WORK TO BE COMPLETED: An exact copy of the lines from the start of the material below through the line containing "Donate (749, 21)" is the required answer, and it includes no pictures.

[Opening AVAILABLE RECORDS section]

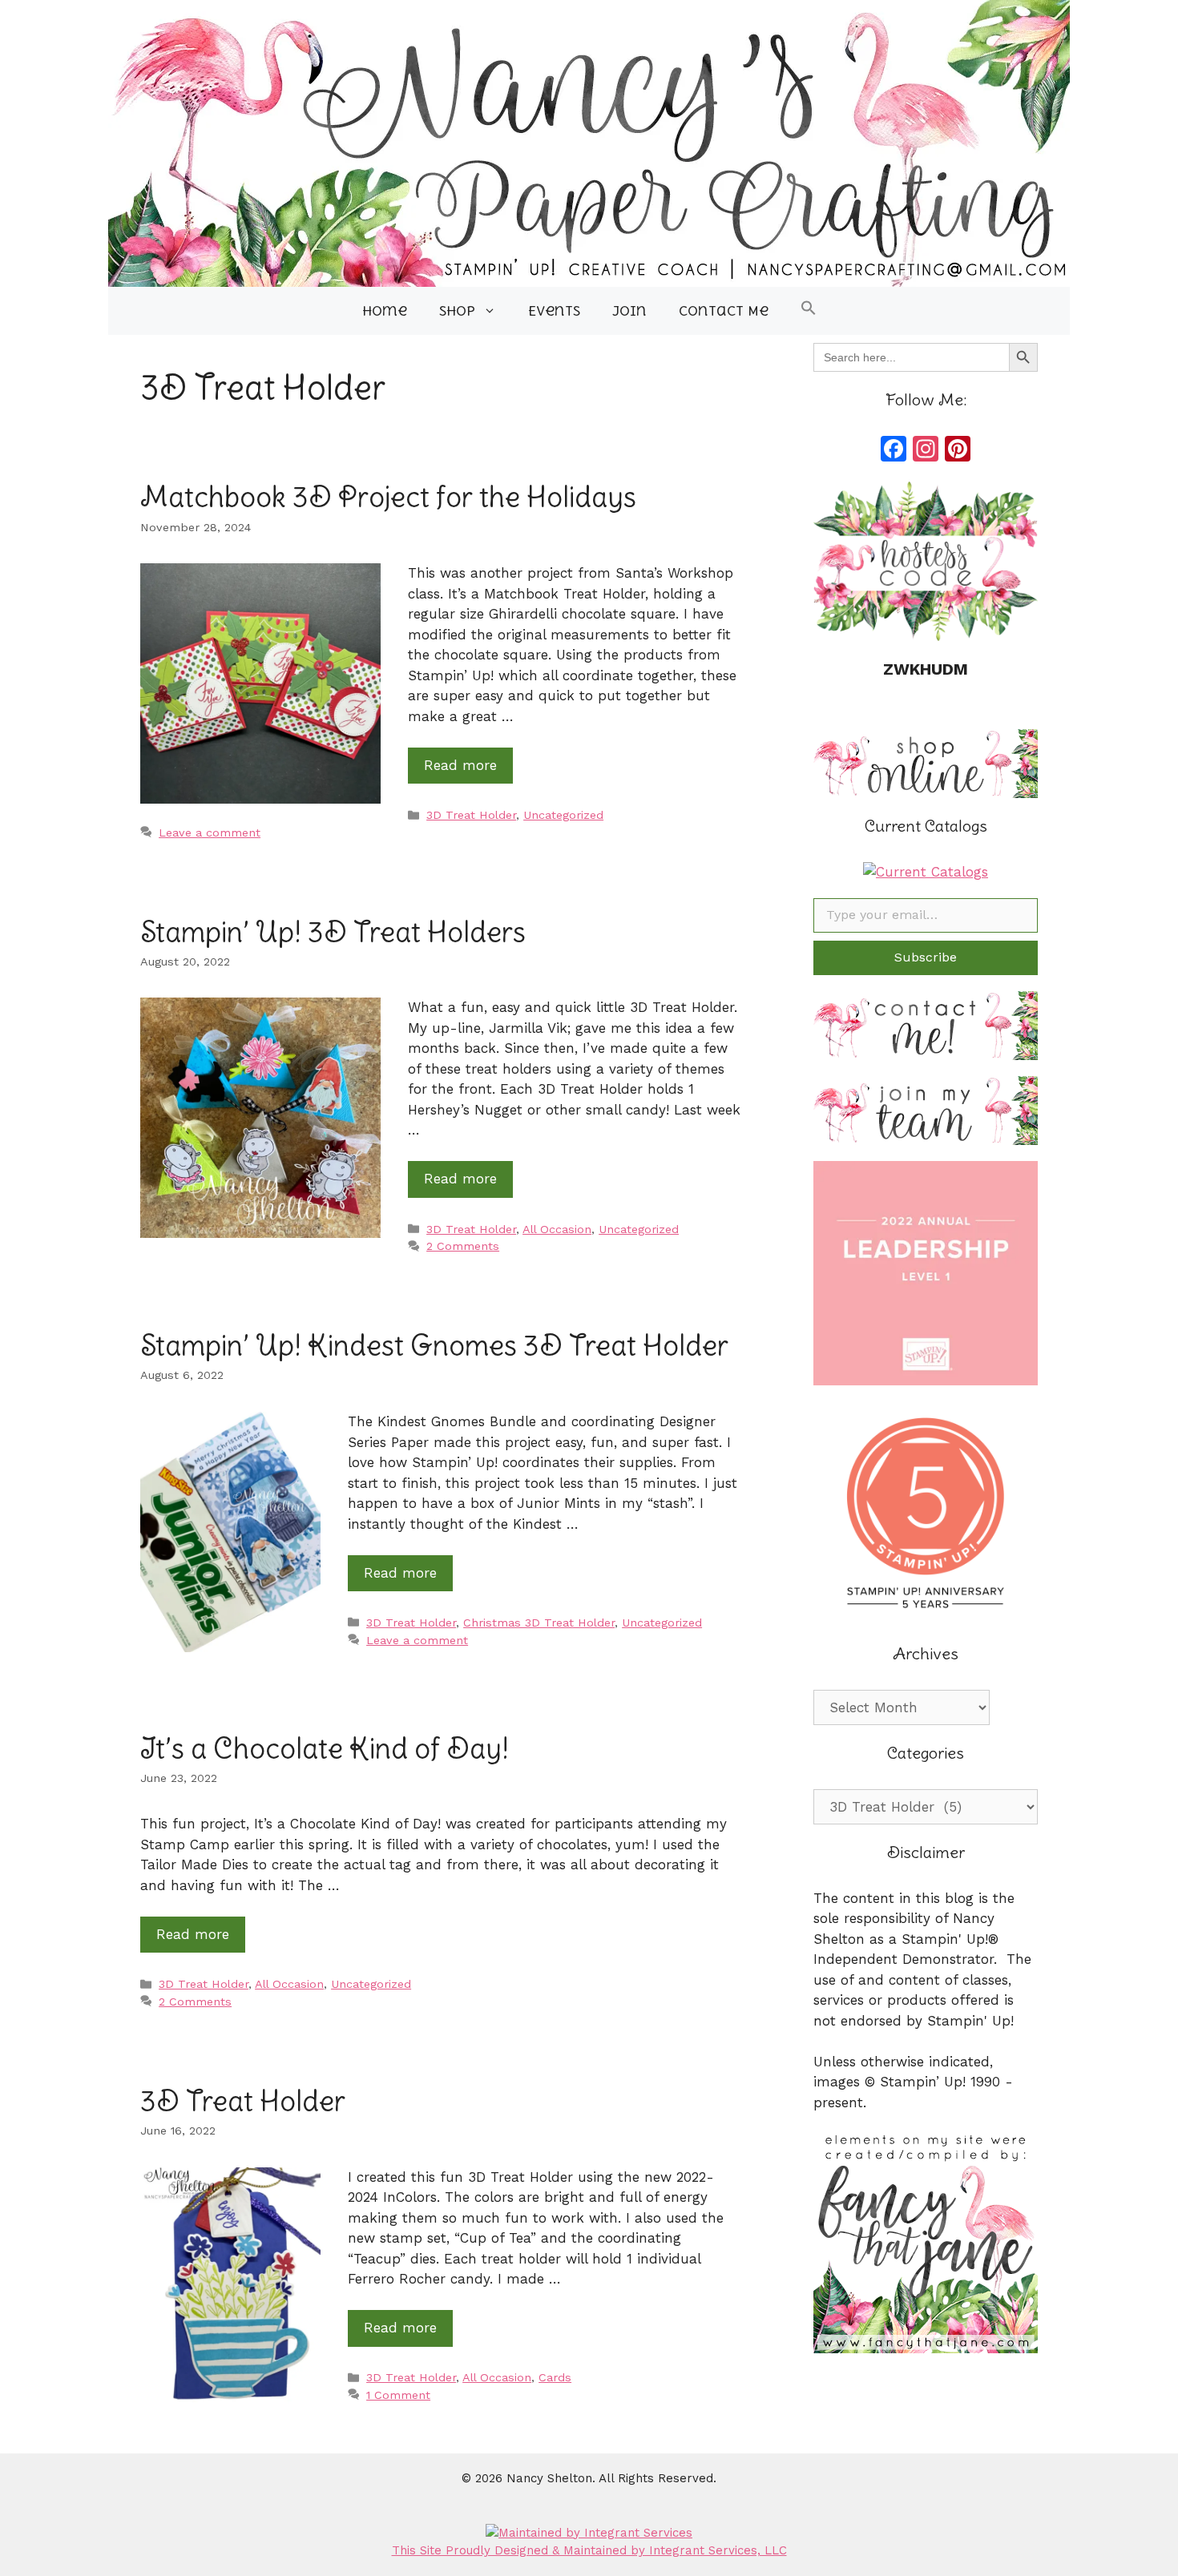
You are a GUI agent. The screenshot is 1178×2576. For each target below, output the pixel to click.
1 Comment (398, 2395)
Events (554, 311)
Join (629, 311)
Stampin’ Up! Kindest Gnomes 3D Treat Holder (434, 1344)
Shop (457, 311)
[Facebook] (893, 451)
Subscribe (925, 957)
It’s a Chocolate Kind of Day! (324, 1747)
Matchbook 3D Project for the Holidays (388, 496)
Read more (460, 765)
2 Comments (462, 1246)
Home (384, 311)
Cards (555, 2378)
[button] (809, 311)
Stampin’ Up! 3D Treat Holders (333, 931)
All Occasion (556, 1229)
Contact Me (724, 311)
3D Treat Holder (471, 815)
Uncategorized (563, 815)
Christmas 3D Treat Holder (539, 1623)
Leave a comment (209, 833)
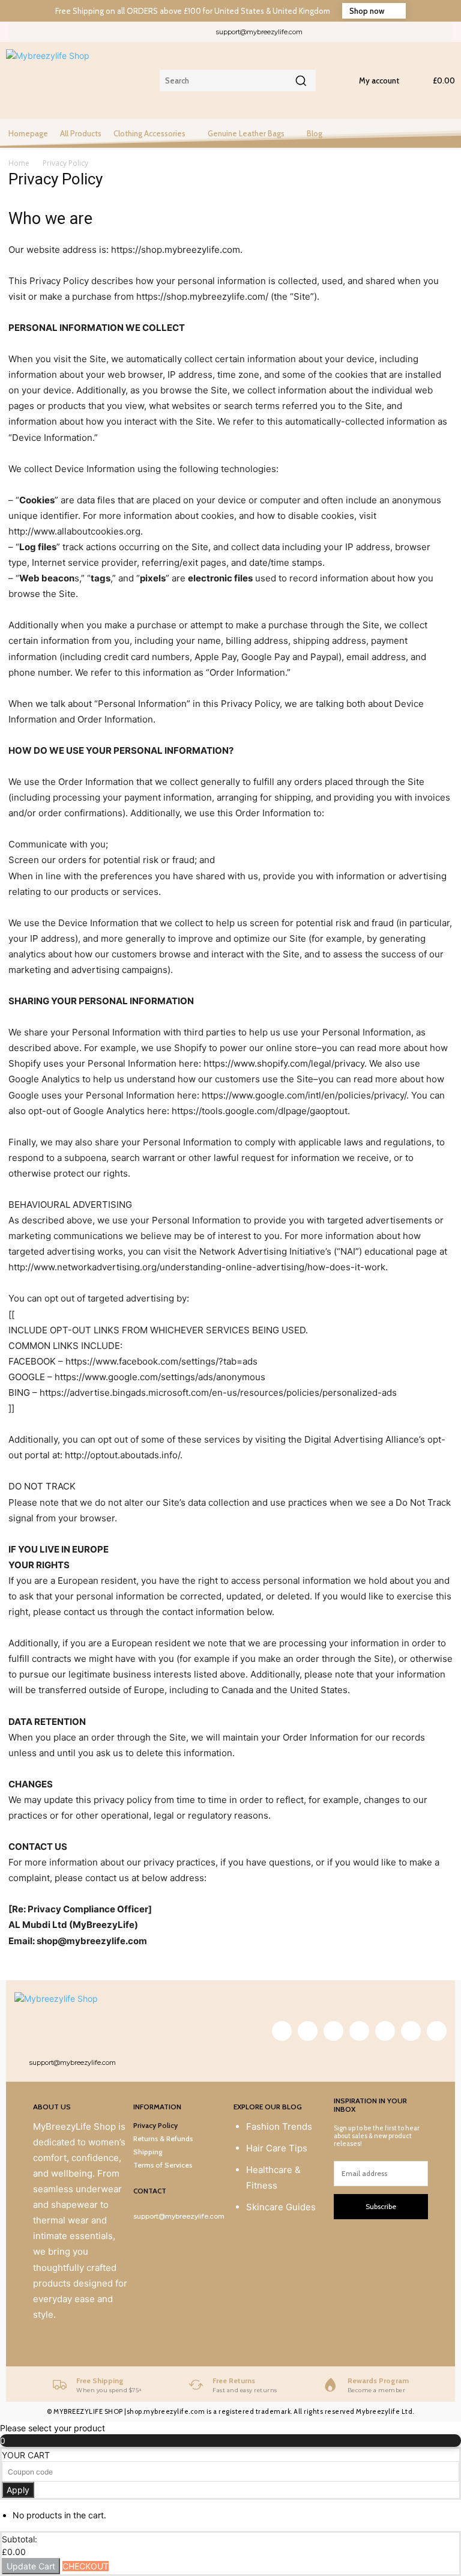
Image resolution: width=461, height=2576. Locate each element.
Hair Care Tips (276, 2148)
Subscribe (381, 2206)
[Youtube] (446, 31)
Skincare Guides (281, 2207)
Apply (18, 2490)
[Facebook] (325, 31)
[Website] (425, 31)
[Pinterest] (365, 31)
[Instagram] (345, 31)
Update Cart (31, 2566)
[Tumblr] (385, 31)
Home (18, 163)
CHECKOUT (85, 2566)
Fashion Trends (279, 2126)
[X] (405, 31)
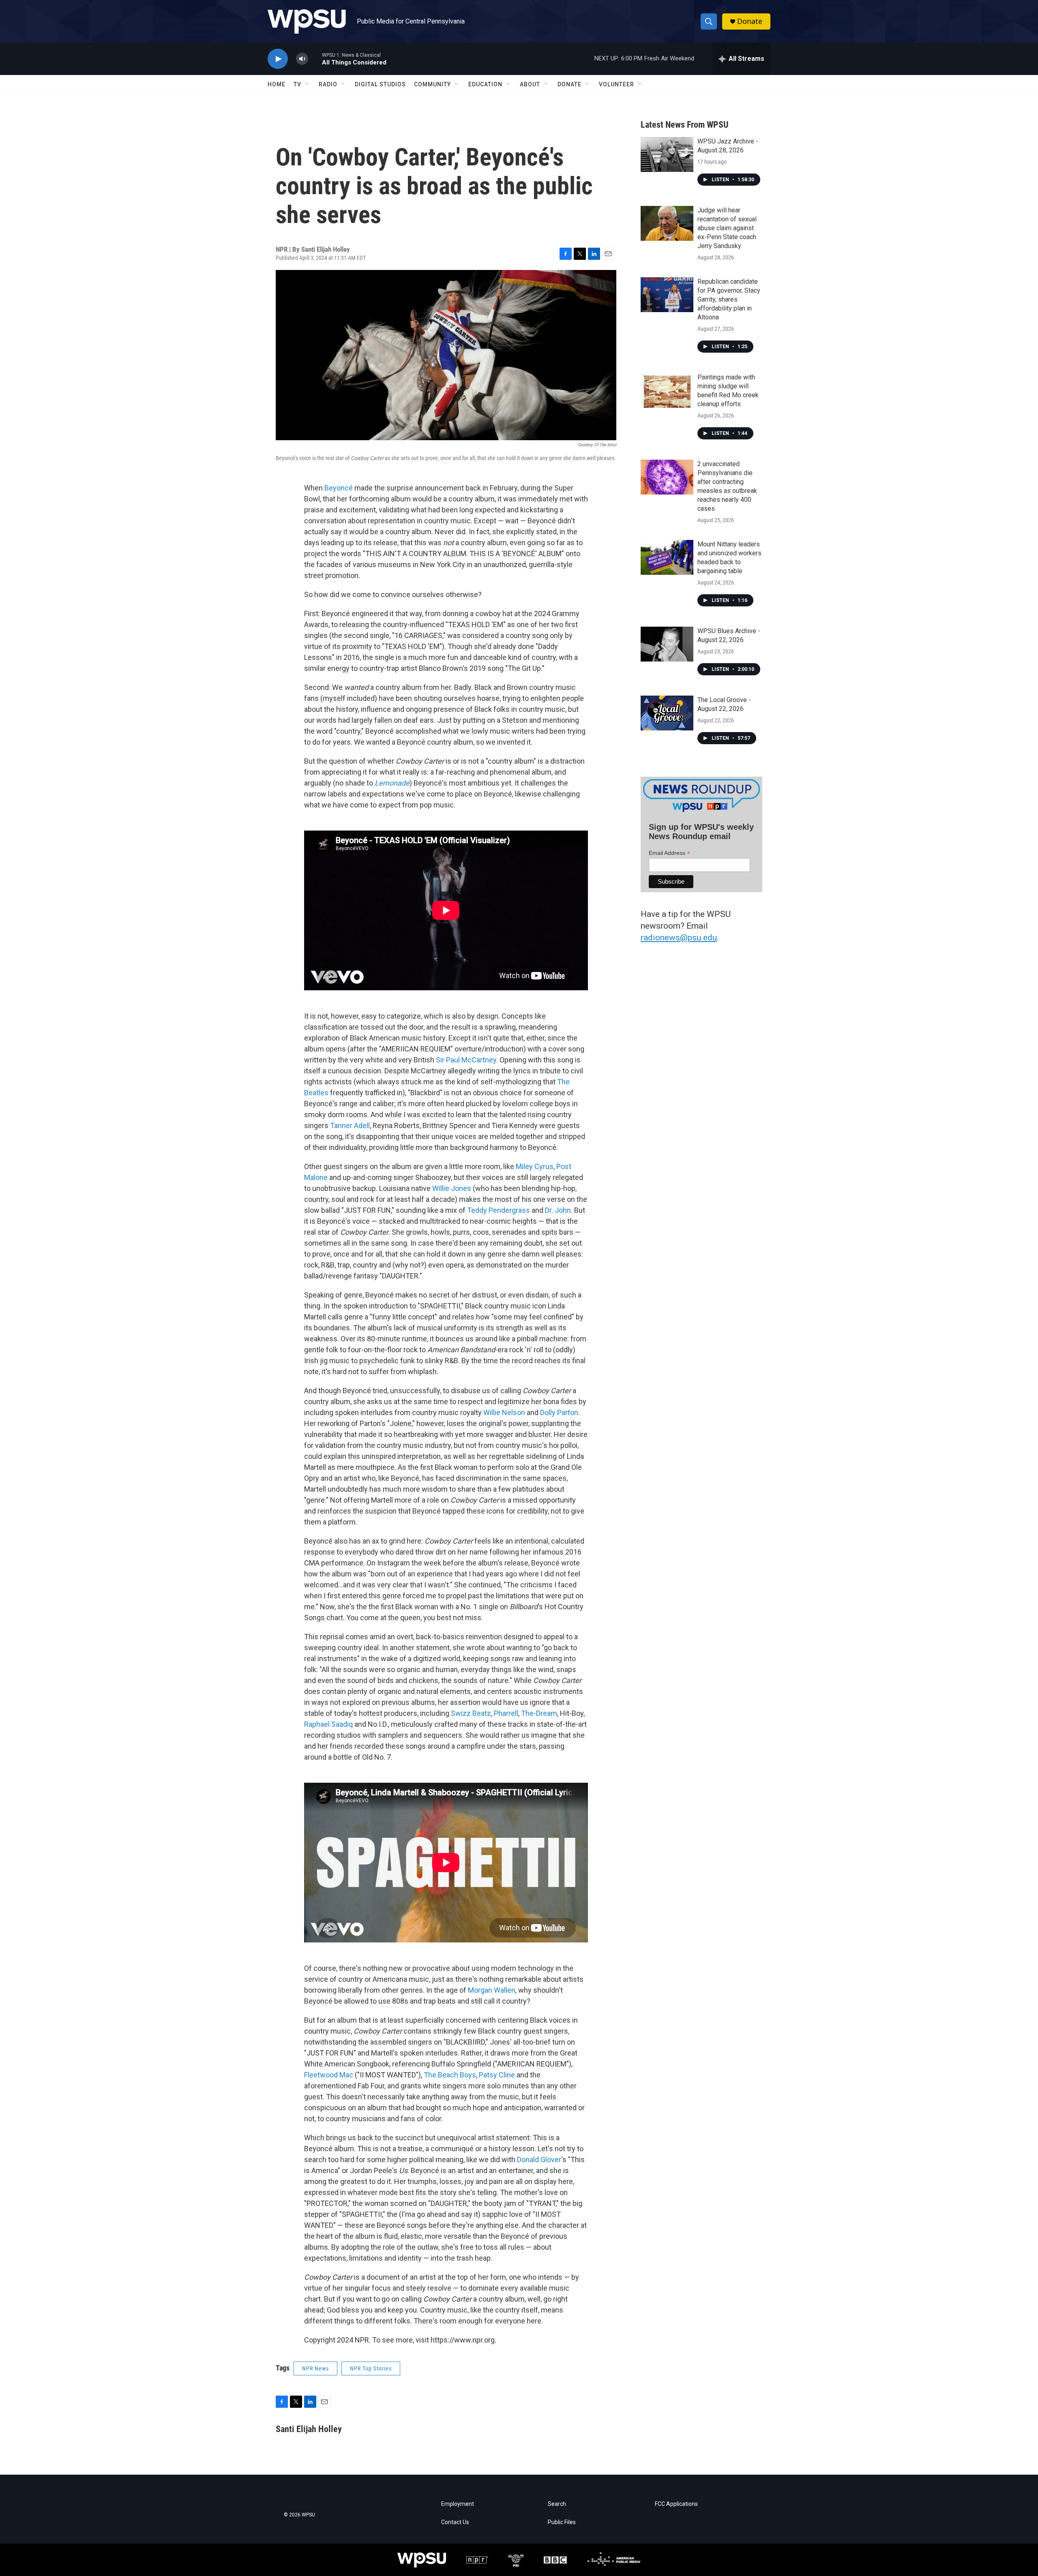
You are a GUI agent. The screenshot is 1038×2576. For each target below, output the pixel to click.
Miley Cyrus (534, 1166)
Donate (749, 21)
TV (297, 84)
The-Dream (539, 1713)
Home (276, 84)
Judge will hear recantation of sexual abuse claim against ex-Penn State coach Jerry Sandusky (727, 228)
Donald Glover (539, 2159)
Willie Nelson (504, 1412)
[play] (277, 59)
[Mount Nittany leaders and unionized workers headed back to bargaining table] (667, 557)
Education (485, 84)
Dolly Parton (559, 1412)
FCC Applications (676, 2504)
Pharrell (506, 1713)
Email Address (669, 853)
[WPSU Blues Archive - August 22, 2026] (667, 644)
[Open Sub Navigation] (307, 84)
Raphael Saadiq (328, 1724)
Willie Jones (451, 1188)
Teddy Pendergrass (498, 1210)
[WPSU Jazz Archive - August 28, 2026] (667, 154)
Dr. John (558, 1210)
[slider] (315, 58)
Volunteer (616, 84)
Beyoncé (338, 488)
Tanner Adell (350, 1125)
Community (432, 84)
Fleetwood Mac (328, 2075)
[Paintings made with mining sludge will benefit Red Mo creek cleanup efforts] (667, 390)
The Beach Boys (450, 2075)
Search (557, 2504)
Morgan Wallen (491, 1990)
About (530, 84)
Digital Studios (380, 84)
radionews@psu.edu (679, 937)
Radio (328, 84)
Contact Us (455, 2522)
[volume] (302, 59)
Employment (457, 2504)
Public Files (562, 2522)
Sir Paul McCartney (466, 1060)
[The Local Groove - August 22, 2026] (667, 713)
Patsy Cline (497, 2075)
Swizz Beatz (471, 1713)
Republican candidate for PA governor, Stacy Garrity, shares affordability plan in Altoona (728, 299)
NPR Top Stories (371, 2368)
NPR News (315, 2368)
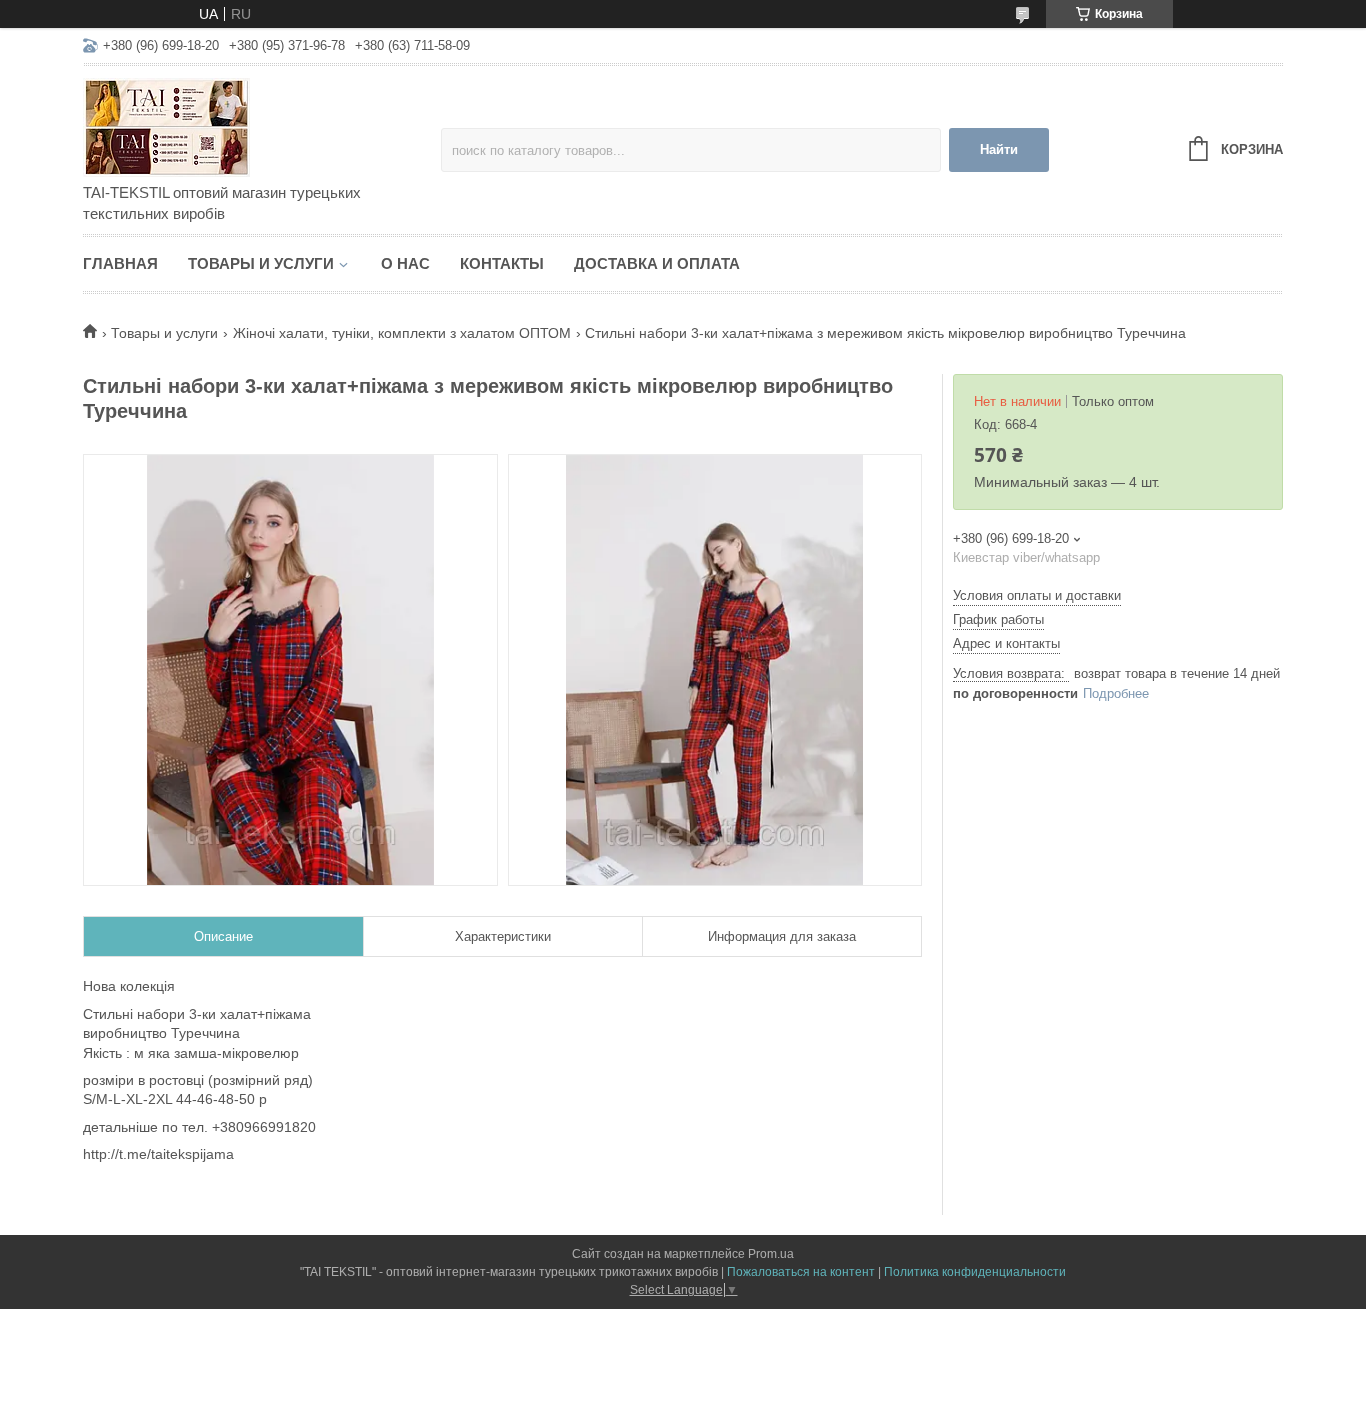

[Closing AVAILABLE RECORDS section]

OUTPUT OF THE EXERCISE:
You are a GUI agent. The screenshot is 1178×2576. For each target below, output the pixel to click.
1 Comment (398, 2395)
Events (554, 311)
Join (629, 311)
Stampin’ Up! Kindest Gnomes 3D Treat Holder (434, 1344)
Shop (457, 311)
[Facebook] (893, 451)
Subscribe (925, 957)
It’s a Chocolate Kind of Day! (324, 1747)
Matchbook 3D Project for the Holidays (388, 496)
Read more (460, 765)
2 Comments (462, 1246)
Home (384, 311)
Cards (555, 2378)
[button] (809, 311)
Stampin’ Up! 3D Treat Holders (333, 931)
All Occasion (556, 1229)
Contact Me (724, 311)
3D Treat Holder (471, 815)
Uncategorized (563, 815)
Christmas 3D Treat Holder (539, 1623)
Leave a comment (209, 833)
Image resolution: width=461, height=2576. Locate each element.
Hair Care Tips (276, 2148)
Subscribe (381, 2206)
[Youtube] (446, 31)
Skincare Guides (281, 2207)
Apply (18, 2490)
[Facebook] (325, 31)
[Website] (425, 31)
[Pinterest] (365, 31)
[Instagram] (345, 31)
Update Cart (31, 2566)
[Tumblr] (385, 31)
Home (18, 163)
CHECKOUT (85, 2566)
Fashion Trends (279, 2126)
[X] (405, 31)
You are a GUI agent. The screenshot is 1038×2576. For each target below, output the pixel to click.
Miley Cyrus (534, 1166)
Donate (749, 21)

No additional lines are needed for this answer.